Jason, my resident Underwear aficionado, just got his hands on a pair of Wama Boxer Briefs and decided to write-up this underwear product review.
Be sure to checkout my Are High Price Underwear Worth Buying? article and comments for some additional men’s boxer brief review snippets from Jason.
WAMA Underwear Intro
We are a new hemp underwear startup and recently had a successful launch on Kickstarter.
Most underwear brands are competing on fit and design whereas we want to give people the option of probably the most eco-friendly fabric, hemp!
I wanted to reach out to you personally to see if you’d be willing to do a review of our new hemp underwear line!?
Our first order is currently in production, however, we do have some samples in stock that we can send you for the review.
WAMA Underwear: Product Details
- Website (link)
- Price: $24 (Men), $20 (Women)
- Colors: Black
- Styles: Boxer Brief (Men), Hipsters (Women)
- Fabric: 53% hemp / 44% organic cotton / 3% spandex
- Sizes: S-2XL (Men), XS-XL (Women)
- Made In: China
- Other: Antimicrobial
WAMA Boxer Briefs Review
In an effort to make a more nature-friendly clothing, WAMA has decided to work with an incredibly Earth friendly fabric – hemp.
They worked for over 2 years in an effort to create the perfect fabric blend.
They worked with and tested many different fabrics until deciding on a blend of hemp, organic cotton and a bit of spandex.
With a simple, yet stylish design, they have attempted to create an underwear to change the perception of hemp clothing for the better.
I gave these a test run to see if the hemp was worth the hype.
WAMA’s design is a clean, classic black pair of boxer briefs.
They remind me a bit of MeUndies boxer brief underwear, with minimal branding (which I like) and a mid-leg length.
Not as short as a trunk, but not as long as some of the longer underwear offerings from companies like Tommy John.
When trying them on, the first thing that you will notice is the texture.
While not exactly as soft as your favorite Modal or TENCEL blend, the hemp actually seems like a very solid fabric, similar to wearing some of the wool blend clothing from Icebreaker or Smartwool (although not itchy).
I’m interested to see how the fabric wears after a few more washings.
I did like these, and would wear them again.
- Solid material
- Minimal leg ride-up
- No branding!
- There was little to no leg ride-up, and if you pick the right size, they have a good fit (Pay attention to their size charts! It’s not the same as other brands. Runs smaller than most).
The Not So Good
- The sizes/fit – (Large in most is XL, so just note that when making your purchase)

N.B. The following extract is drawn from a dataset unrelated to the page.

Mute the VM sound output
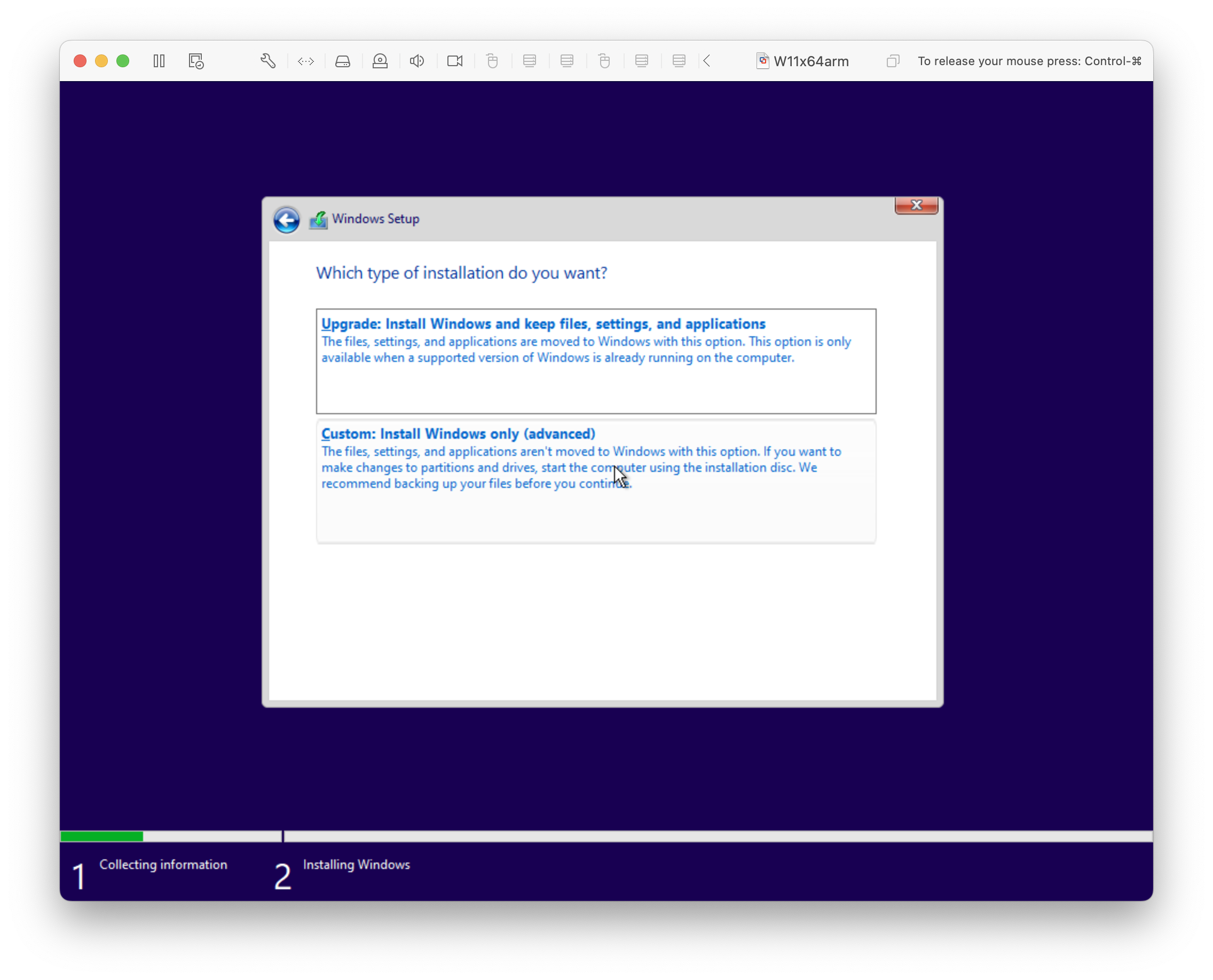1213x980 pixels. click(417, 60)
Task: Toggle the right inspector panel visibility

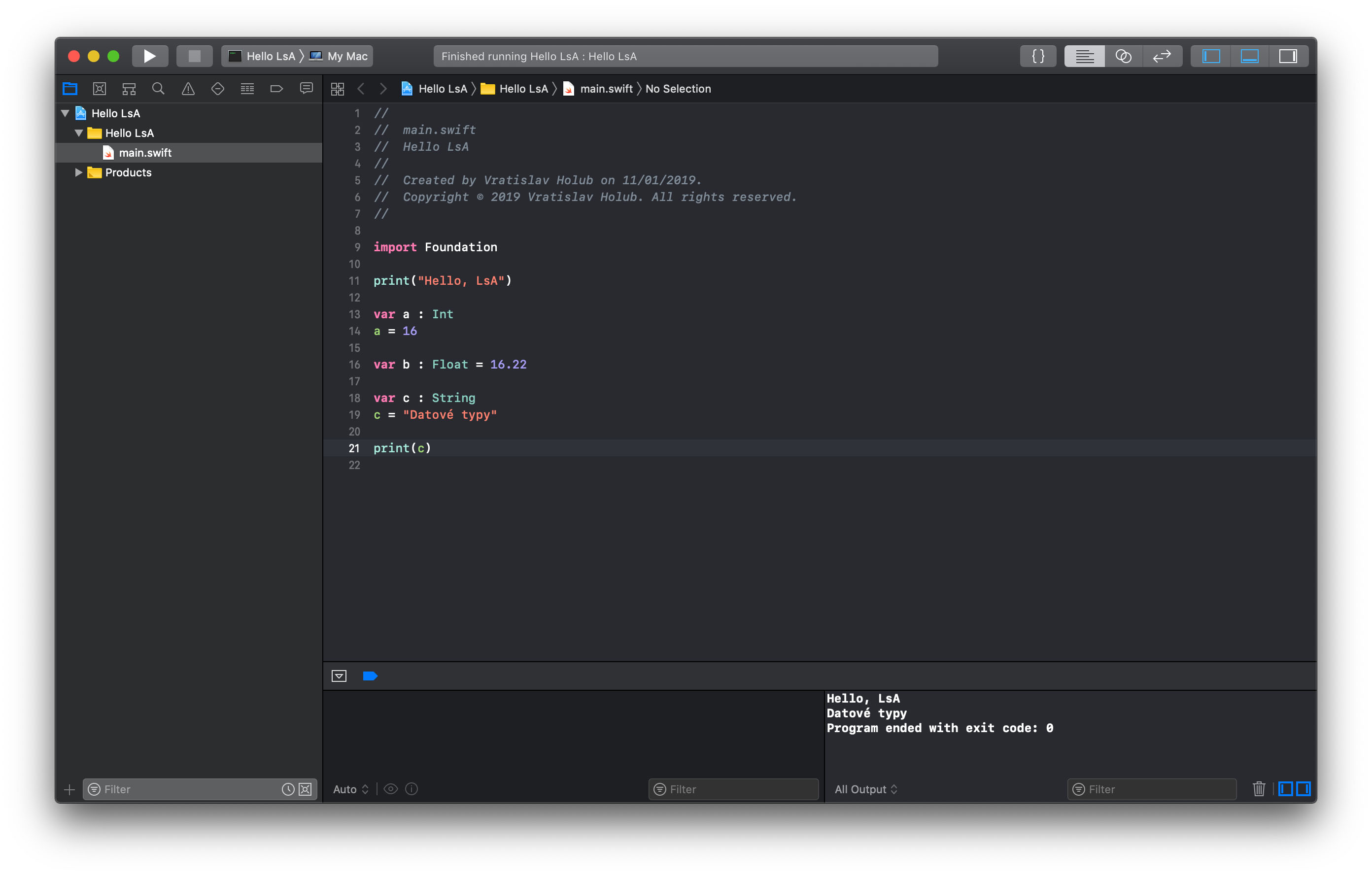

- Some may not like the fabric – not as smooth as silk, modal, etc.
- Only comes in black, and one style
They’re an interesting concept, and I think there is potential.
If you’re ok with the texture of the fabric, I think most will enjoy these.
Note from Tug:
I also got the chance to try out a pair of the WAMA hemp boxer briefs, and echo Jason’s comments about the coarser feel of the fabric.
In thinking about the mainstream consumer, I provided the following feedback to the founder of Wama.
Overall fit is pretty good, but I’m curious as to why they are much more coarse than most other underwear?
Not that they are uncomfortable, but the fabric is a good deal more coarse than pretty much every pair of boxer briefs I own.
I suppose for people who really support the hemp movement, they wouldn’t care.
But for the mainstream consumer, who care mostly about comfort, I’m curious as to how they would compare your hemp underwear to other comparable underwear made from cotton, rayon, MicroModal, Tencel, and nylon.
Response from Wama’s President:
As for the fabric being coarse, that is probably due to the hemp in the fabric.
The more hemp a fabric has the more coarse it can be. Hemp is nowhere near as versatile as polyester, nylon, rayon, cotton, etc.
Mainly because the other fabrics have had billions of dollars invested in its research and development whereas there are no real big brands investing billions in the R&D of hemp fabric.
However, hemp fabric has still gone a long way from many years ago where it was much less versatile and these hemp underwear would have been impossible to produce.
The hemp textile industry is still very tiny but we hope to do our part in changing that as we grow by bringing more awareness to hemp as a textile option starting with underwear.
Hemp cannot be as smooth as the other fabrics you mentioned but it is definitely much more natural and sustainable.
Our fabrics are also sourced from GOTS certified suppliers.